Steven P. Woratyla, M.D., who is chief, division of Vascular Surgery, and Seth Worley, an eclectrophysiologist and director of the LGH's Interventional Implant Program, implanted the first CardoFit system in a 66-year-old man on Tuesday, Dec. 18. Dr. Worley said the device is implanted under the skin of the chest and attached to the heart, like a pacemaker, and is also connected to a nerve in the neck. "It works by sending electrical pulses to the vagus nerve, which sends signals to the heart, that helps regulate and lessens the stress on the heart."

While Dr. Worley will implant the sensing lead into the heart, Dr. Woratyla will surgically implant the stimulation lead around the vagus nerve in the neck.

"Early experiments with the device show promise of being able to significantly improve the patient's heart function and quality of life when used with standard treatments," said Dr. Woratyla. "The study will tell us whether the combination of the implanted device and medical therapy is more effective than medical therapy alone in treating congestive heart failure."

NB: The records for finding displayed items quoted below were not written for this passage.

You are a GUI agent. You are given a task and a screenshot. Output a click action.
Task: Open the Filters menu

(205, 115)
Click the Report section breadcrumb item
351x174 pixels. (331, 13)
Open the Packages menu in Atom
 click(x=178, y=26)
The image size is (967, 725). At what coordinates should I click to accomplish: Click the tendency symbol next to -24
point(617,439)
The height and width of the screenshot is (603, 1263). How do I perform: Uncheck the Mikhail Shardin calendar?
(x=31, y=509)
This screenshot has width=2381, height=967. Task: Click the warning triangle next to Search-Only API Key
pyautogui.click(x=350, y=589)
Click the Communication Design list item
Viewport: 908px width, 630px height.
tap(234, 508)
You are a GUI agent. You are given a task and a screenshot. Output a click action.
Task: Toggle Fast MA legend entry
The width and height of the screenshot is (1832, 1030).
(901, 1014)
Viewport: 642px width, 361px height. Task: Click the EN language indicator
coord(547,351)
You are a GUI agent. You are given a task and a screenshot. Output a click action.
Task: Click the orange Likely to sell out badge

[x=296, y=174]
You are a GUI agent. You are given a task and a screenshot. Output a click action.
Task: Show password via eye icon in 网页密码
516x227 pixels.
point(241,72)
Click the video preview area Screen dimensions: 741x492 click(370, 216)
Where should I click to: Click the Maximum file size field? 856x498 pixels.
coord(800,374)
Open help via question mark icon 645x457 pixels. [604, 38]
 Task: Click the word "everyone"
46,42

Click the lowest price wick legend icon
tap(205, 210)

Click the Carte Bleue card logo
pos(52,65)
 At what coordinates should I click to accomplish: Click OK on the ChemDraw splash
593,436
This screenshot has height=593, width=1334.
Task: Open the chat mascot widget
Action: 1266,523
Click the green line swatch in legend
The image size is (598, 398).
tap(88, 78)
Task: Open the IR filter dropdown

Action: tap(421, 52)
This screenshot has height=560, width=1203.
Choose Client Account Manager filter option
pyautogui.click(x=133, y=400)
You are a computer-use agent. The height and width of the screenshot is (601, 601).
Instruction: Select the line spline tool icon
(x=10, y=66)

The procedure will be performed in the hospital's new Hybrid Operating Room, The Lancaster Heart & Vascular Institute's latest technological offering. The Hybrid OR is designed to combine the capabilities of a cardiac catheterization lab with a cardiac surgery operating room for patients who need complex cardiovascular surgeries.

Patients participating in the study must be age 18 or older, diagnosed with congestive heart failure and suffering from heart failure symptoms, such as shortness of breath or fatigue despite treatment, with a combination of medicines. For more information, or for persons interested in taking part in the study, please call Heart Failure Clinical Trials at 717-290-6681.

About Heart Failure

HF currently affects approximately 23 million people worldwide and is diagnosed in two million new cases each year, according to World Market Research. The leading cause of hospitalization in people over age 65, HF is also the most rapidly growing cardiovascular disorder in the United States (American Heart Association). Most HF patients are treated with prescription drugs that are successful at managing select symptoms but are ultimately unable to stop HF deterioration. CardioFit was developed to address this unmet clinical need by directly activating a specific part of the body's nervous system (called the "parasympathetic" nervous system) to reduce stress on the heart, thereby alleviating HF symptoms and reversing HF deterioration. It operates by stimulating the vagus nerve on the right side of the neck.

About CardioFit

The safety and performance of the CardioFit have been validated in a 32-patient, multi-center, pilot clinical study conducted in Germany, Italy, The Netherlands and Serbia. Study data showed that patients experienced sustained significant improvement across key clinical measures including left ventricular function and structure, heart rate variability, and resting heart rate. Patients also showed improvement in self-reported quality of life surveys and six-minute hall walk tests. The results of this pilot study supported BioControl Medical's filing for CE mark certification to market and sell CardioFit in the European Union, which it was granted in December 2008.